Re: speech object- how to consume?
Hey Hao

well I think maybe the best way is to read these 2 short texts
…try this at home p27
speech objects p73
both are very short
-or a bit longer
a new role or repertoire… p32

the idea is to begin to track how the audience may be involved in a work even before it is made

to think away  from creation and expression ( where an art work appears from nothing)
to translation and diffusion

so with the audience rather than thinking they don’t-know ( stupid public who have to be educated)
begin to think about how any work of art may have origins in its audience.

its a prompt its not a manual
the book rose out of an exhibition in 4 parts that attempted to chart how a work and its reception could move around in space and time

hope this helps a bit!
XXGeoff

Please leave a comment to receive a link to the pdf.

 

The next meeting of the Happy Friends Reading Club will be held at HomeShop on Sunday June 2nd at 5 pm.

We will discuss the contents of the brief interview After the Event: Rationality and the Politics of Invention; An interview with Alain Badiou by Radical Politics between philosopher Alain Badiou and some students who form the Radical Politics Group at the University of Essex in 2003. From our brief foray into utopian studies, we wondered, can anything happen, does history exist, in utopia? And so the question of the event.

“It is imperative to understand that an event is always relative to a situation; it is an event for the situation, and not above or outside it. Consequently, when I say that an event is beyond calculation, beyond prediction, this is naturally beyond prediction within the situation of which the event is the supplement, or the added singularity. As such, the event is not in itself unintelligible: it is unintelligible in regard to the means of prediction, of forecast, or of continuity that are those of the situation. But the intelligibility of the event is created in the fidelity to the event.” —Alain Badiou

Please leave a message if you would like to receive the text.


At the last meeting it was decided to pick through a bit more of Fredric Jameson’s book “Archaeologies of the Future” to better understand what in the Utopian separates the appeal of the deodorant ad from the dream of the egalitarian society, the conservative ideal of perfection from the progressive imagination, and how to explain this diagram?

For those who would like to join, please choose a chapter or two from anywhere in the book that interests you, and see you at the next meeting at HomeShop at 5 pm on April 14th, 2013. If you are lacking a copy of this book, please leave a comment.

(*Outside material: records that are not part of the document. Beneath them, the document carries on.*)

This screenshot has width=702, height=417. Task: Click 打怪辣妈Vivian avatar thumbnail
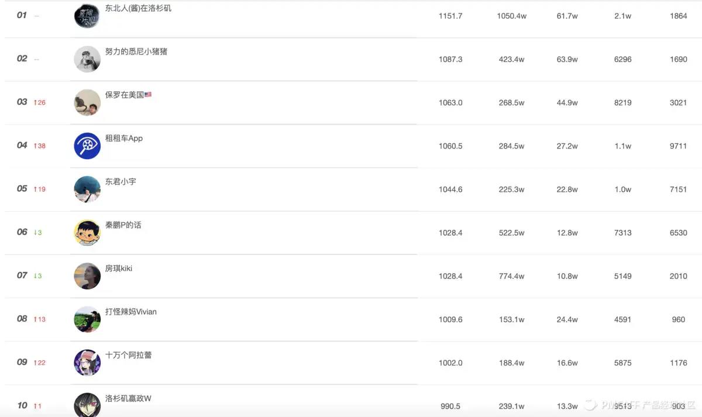[x=87, y=319]
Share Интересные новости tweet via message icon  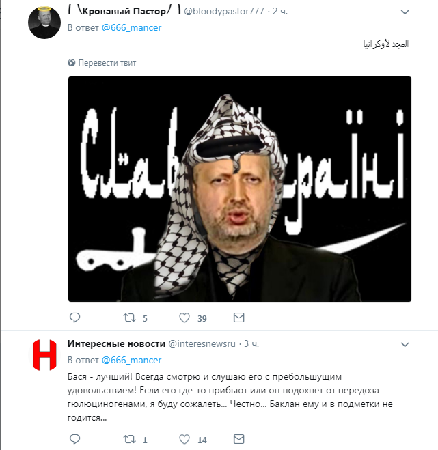coord(238,439)
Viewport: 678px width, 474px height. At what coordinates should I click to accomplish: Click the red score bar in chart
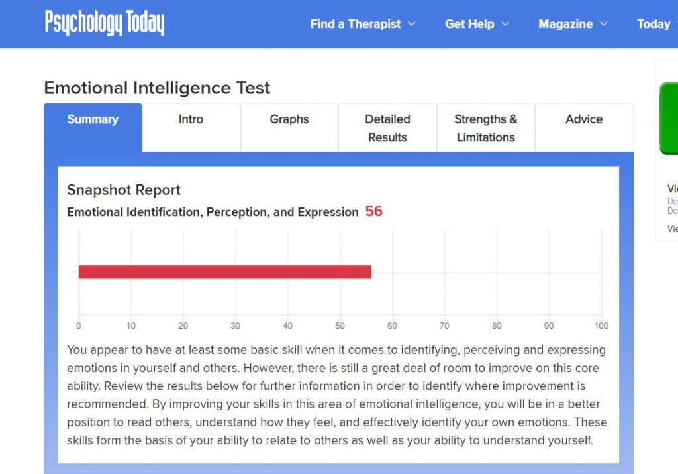pos(224,272)
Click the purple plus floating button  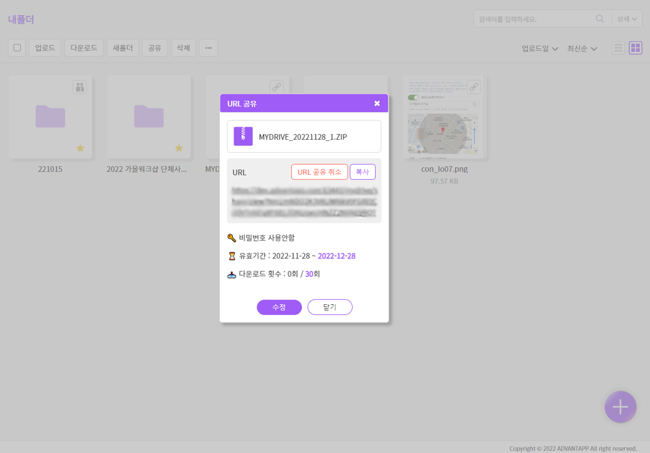pos(620,407)
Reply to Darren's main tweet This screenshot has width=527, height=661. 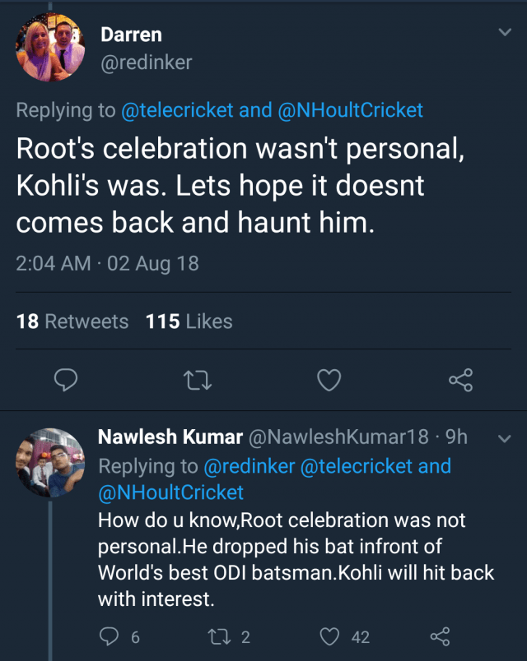66,380
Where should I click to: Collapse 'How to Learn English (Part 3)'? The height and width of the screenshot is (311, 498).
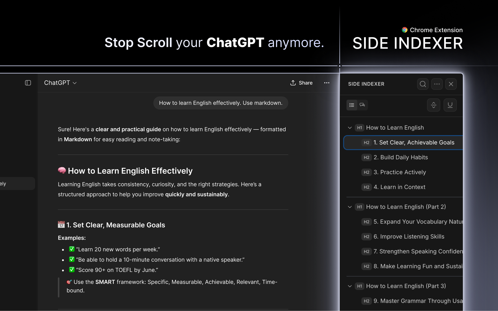(x=350, y=286)
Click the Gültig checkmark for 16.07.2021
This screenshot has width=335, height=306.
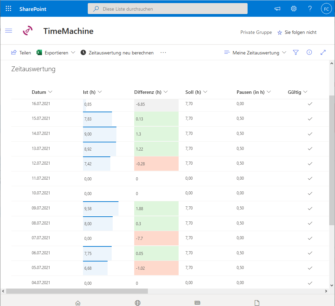(310, 104)
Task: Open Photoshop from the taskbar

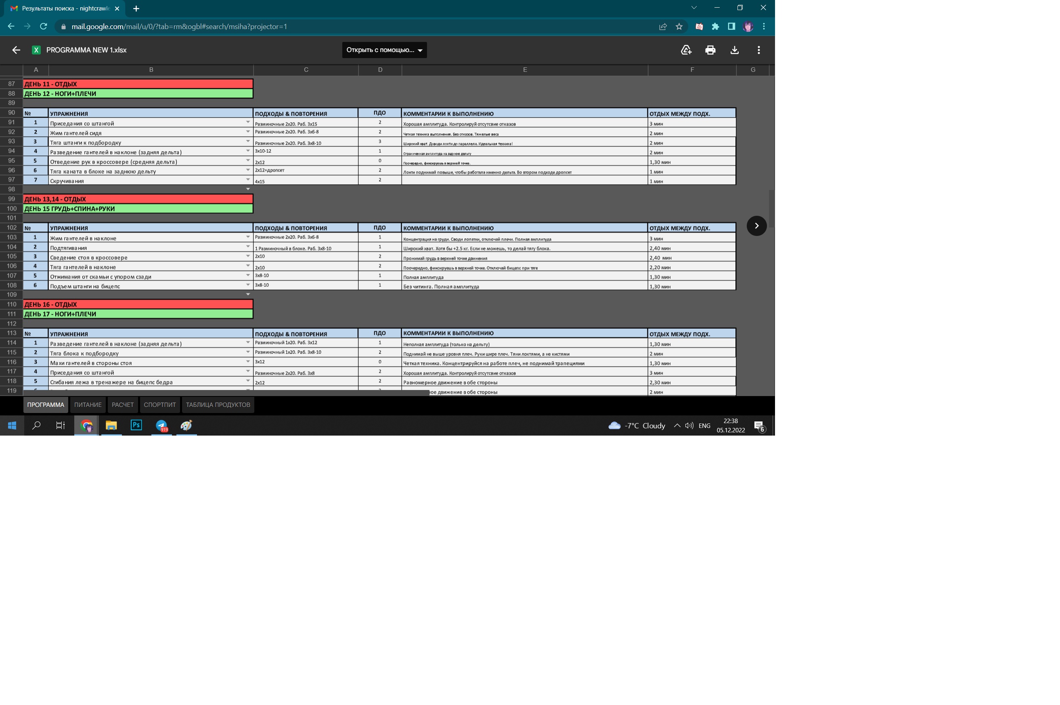Action: point(136,425)
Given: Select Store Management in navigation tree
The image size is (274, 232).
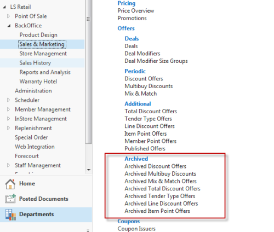Looking at the screenshot, I should pyautogui.click(x=43, y=54).
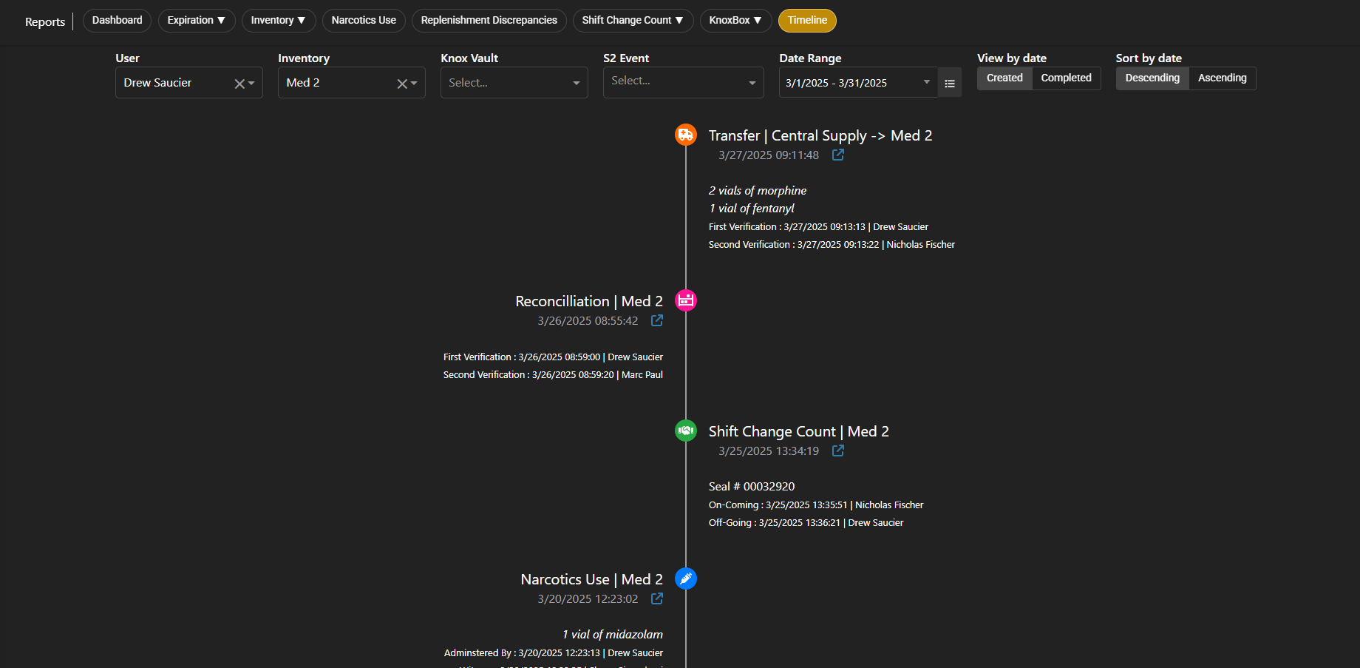Open Transfer event external link icon
Screen dimensions: 1360x668
coord(838,155)
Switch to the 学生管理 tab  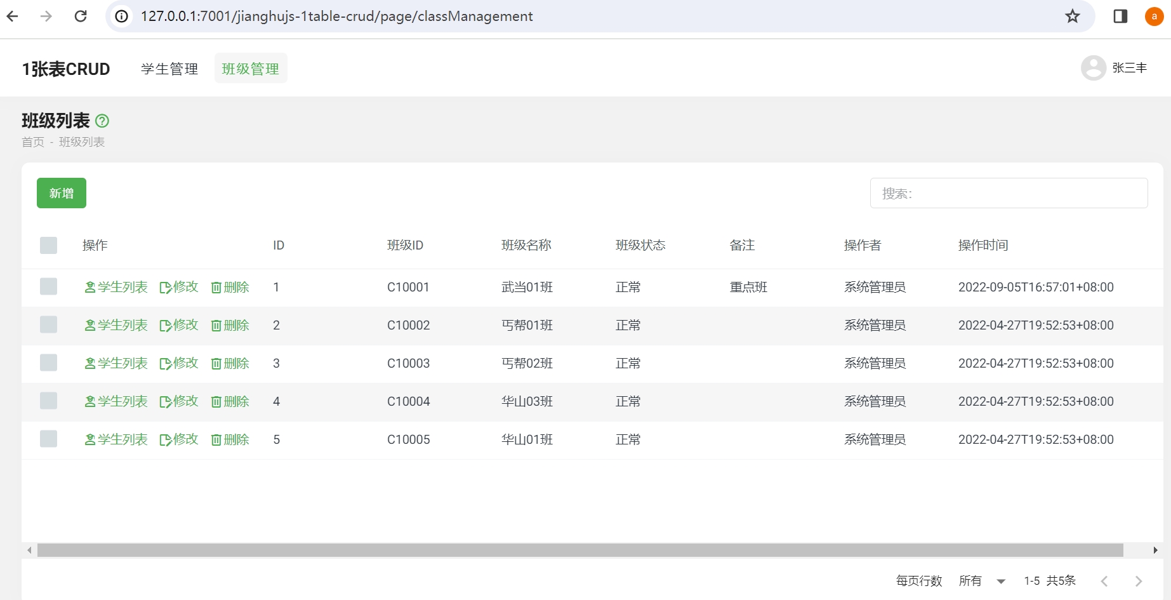(169, 68)
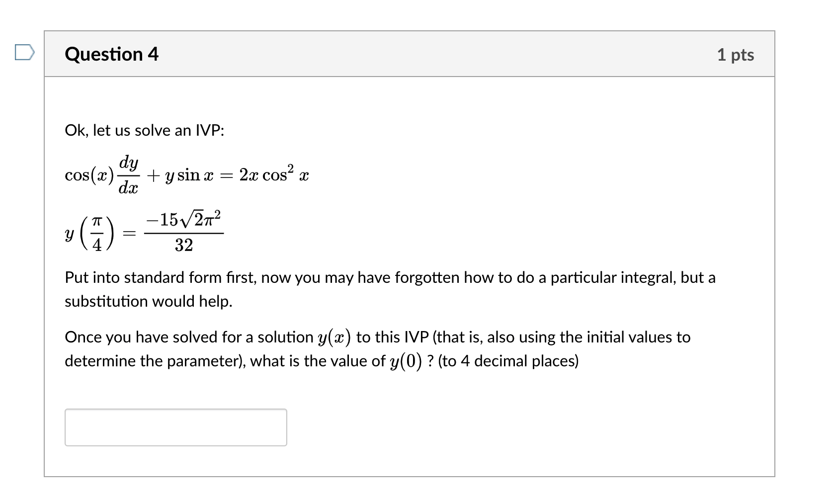Screen dimensions: 835x502
Task: Click the differential equation with cos(x)
Action: 186,175
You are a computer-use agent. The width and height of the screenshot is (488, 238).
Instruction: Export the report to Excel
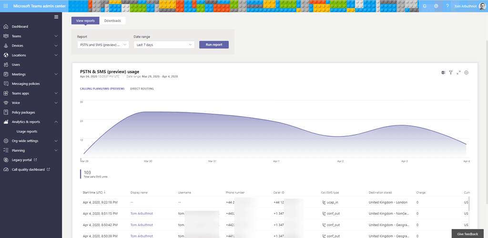pos(443,72)
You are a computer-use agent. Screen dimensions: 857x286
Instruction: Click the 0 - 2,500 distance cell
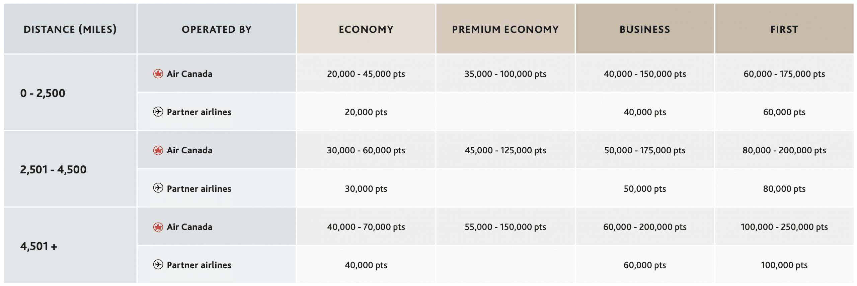(x=70, y=93)
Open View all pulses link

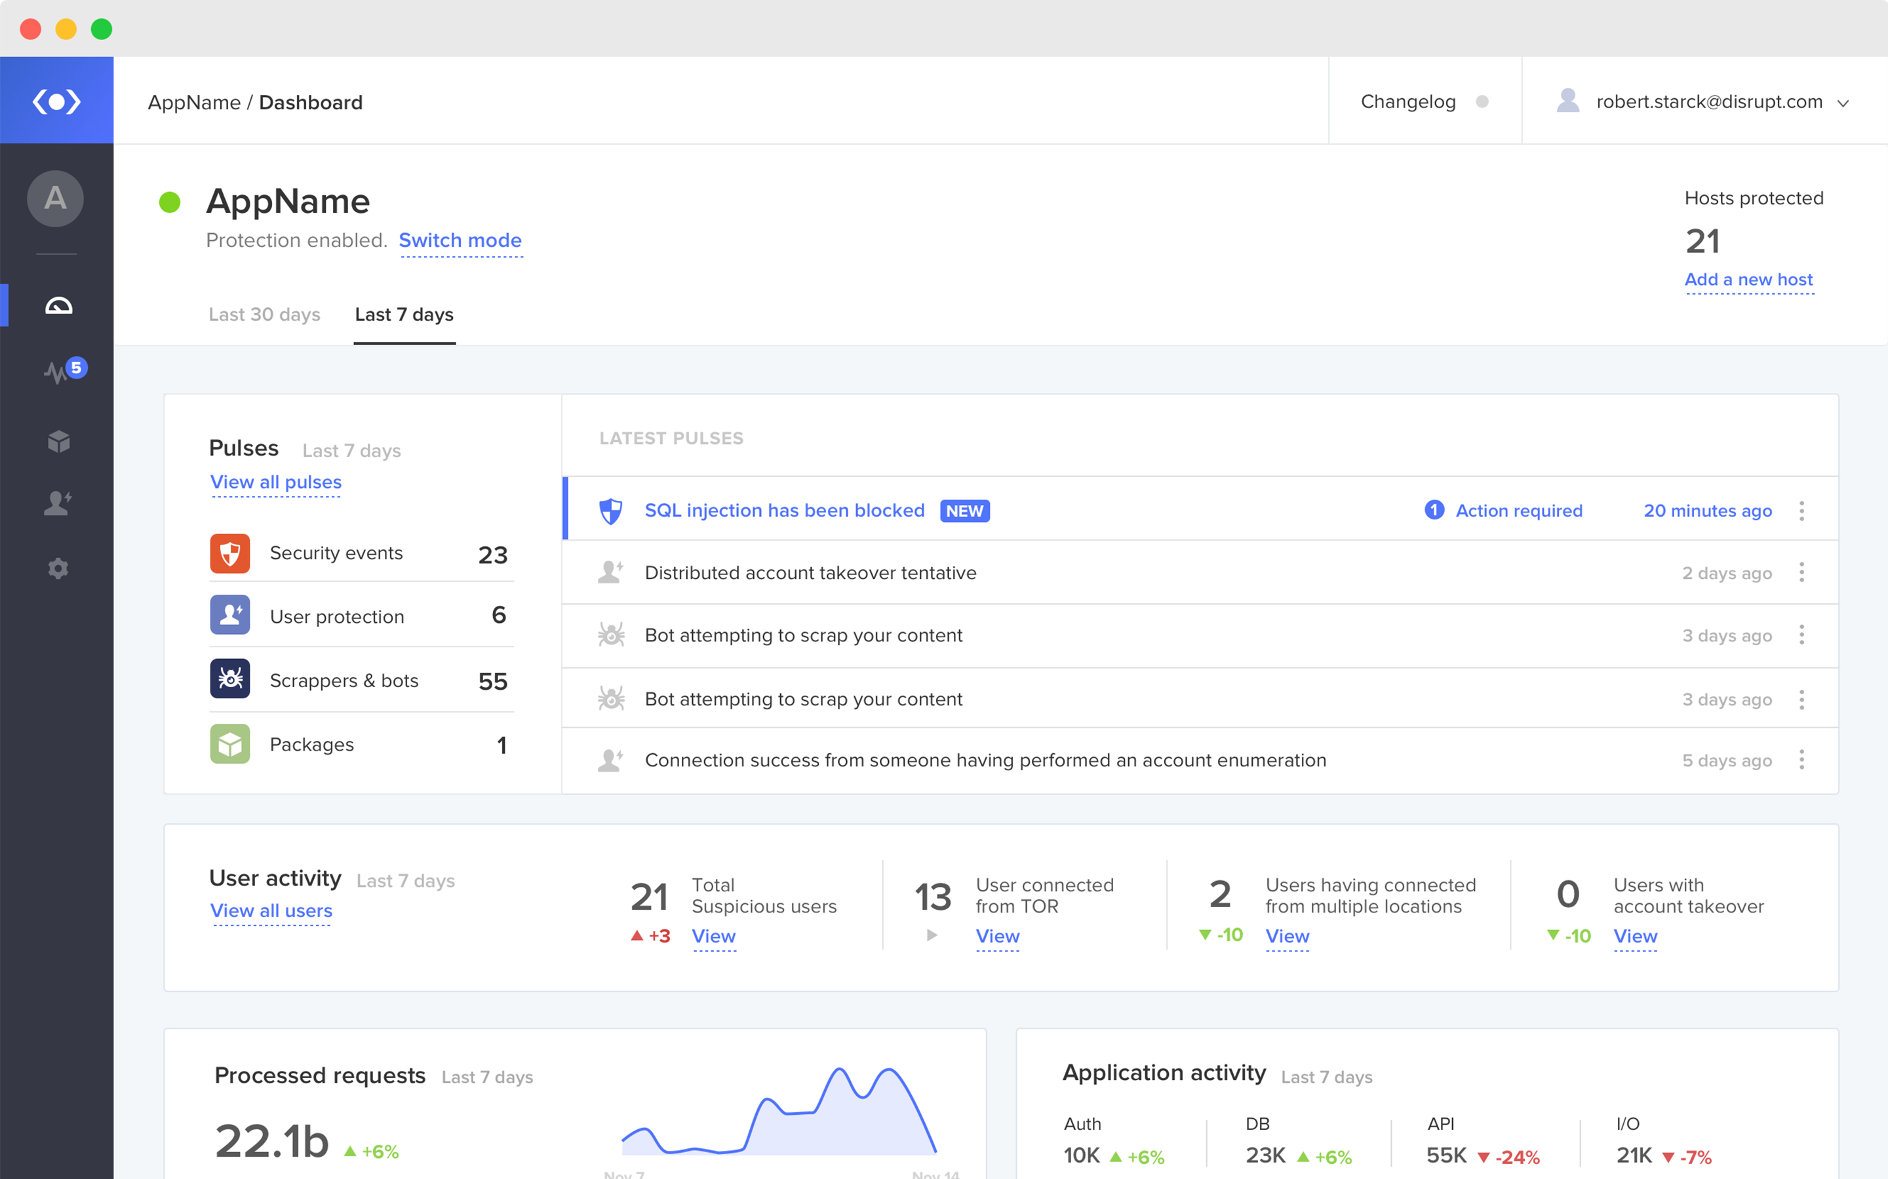click(x=275, y=483)
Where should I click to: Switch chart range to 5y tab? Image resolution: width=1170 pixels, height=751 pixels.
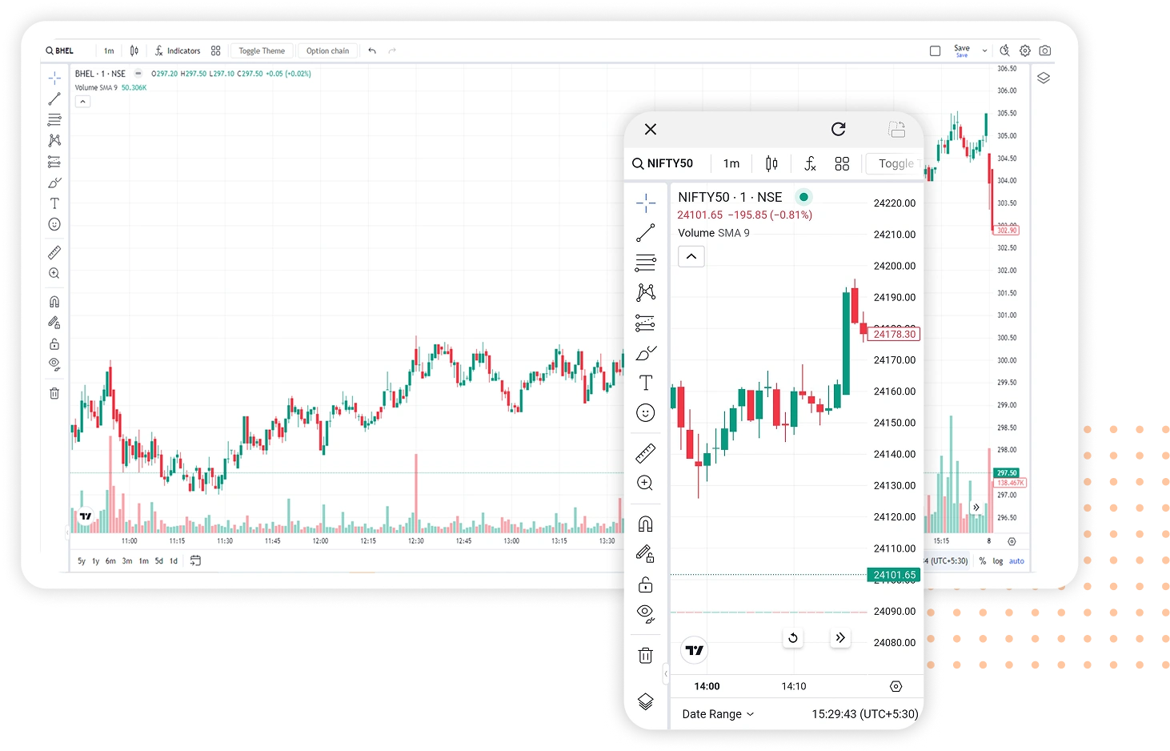point(80,560)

For the next meeting of Happy Friends Reading Club, we go on from the tensions between economies of perversion and play in Fourier and Sade, as elaborated by Klossowski, to investigations into varieties of the Utopian, with the first 2 chapters of “Archaeologies of the Future” (2005) by Fredric Jameson. 

The meeting will take place at HomeShop at 5 pm on Sunday, March 31st . If you would like to receive a copy of this book please leave a comment.

The next meeting of the Happy Friends Reading Club will take place at 5 pm on Sunday the 27th of January, 2013, at HomeShop.
We will be reading Pierre Klossowski’s “Living Currency” (1970).